* WHAT IS EXPECTED
Extend the passage about the TiME trial of hemodialysis session duration, continuing from its final sentence.

* DOCUMENT SECTION

----------------------------------------

Data from clinical trials to inform practice in maintenance hemodialysis are limited. Incorporating randomized trials into dialysis clinical care delivery should help generate practice-guiding evidence, but the feasibility of this approach has not been established.
To develop approaches for embedding trials into routine delivery of maintenance hemodialysis, we performed a cluster-randomized, pragmatic trial demonstration project, the Time to Reduce Mortality in ESRD (TiME) trial, evaluating effects of session duration on mortality (primary outcome) and hospitalization rate. Dialysis facilities randomized to the intervention adopted a default session duration ≥4.25 hours (255 minutes) for incident patients; those randomized to usual care had no trial-driven approach to session duration. Implementation was highly centralized, with no on-site research personnel and complete reliance on clinically acquired data. We used multiple strategies to engage facility personnel and participating patients.

----------------------------------------

* EXTRACTED DATA
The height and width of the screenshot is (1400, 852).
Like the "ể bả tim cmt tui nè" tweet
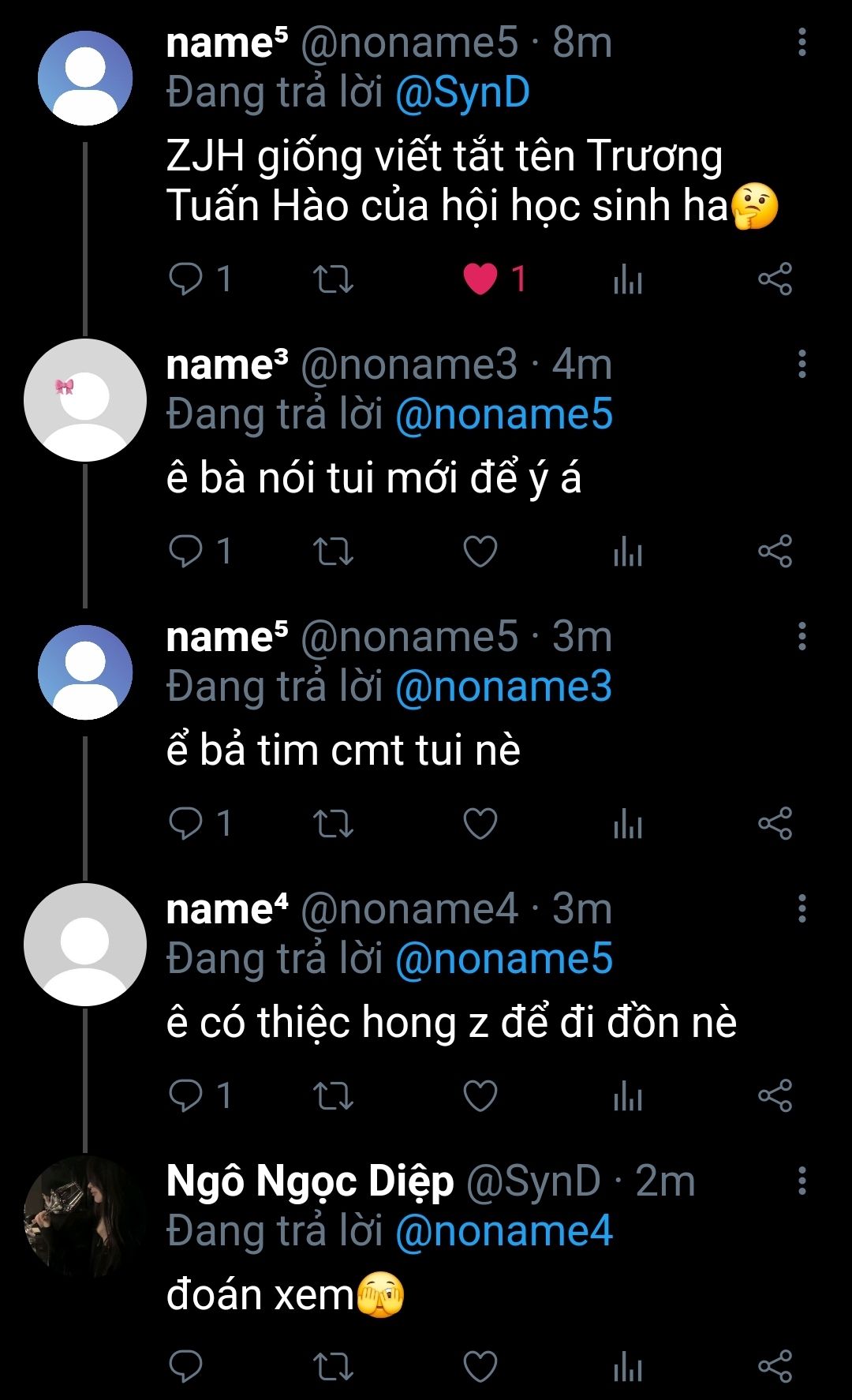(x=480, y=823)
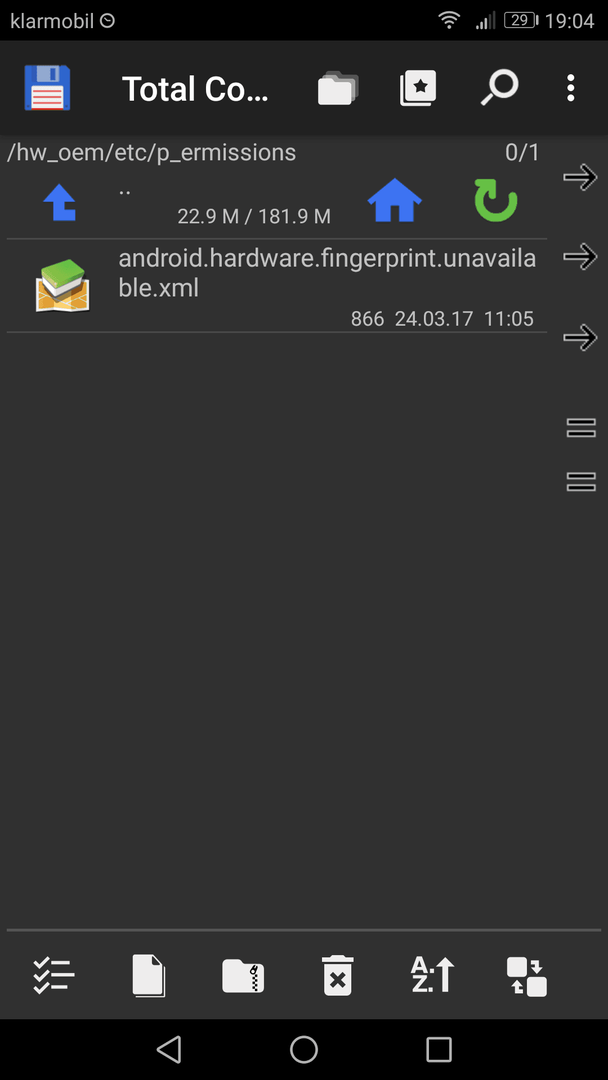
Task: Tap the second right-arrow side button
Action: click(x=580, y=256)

----------------------------------------

* REPLY TO THE EXERCISE
The trial enrolled 7035 incident patients from 266 dialysis units. We discontinued the trial at a median follow-up of 1.1 years because of an inadequate between-group difference in session duration. For the primary analysis population (participants with estimated body water ≤42.5 L), mean session duration was 216 minutes for the intervention group and 207 minutes for the usual care group. We found no reduction in mortality or hospitalization rate for the intervention versus usual care.
Although a highly pragmatic design allowed efficient enrollment, data acquisition, and monitoring, intervention uptake was insufficient to determine whether longer hemodialysis sessions improve outcomes. More effective strategies for engaging clinical personnel and patients are likely required to evaluate clinical trial interventions that are fully embedded in care delivery.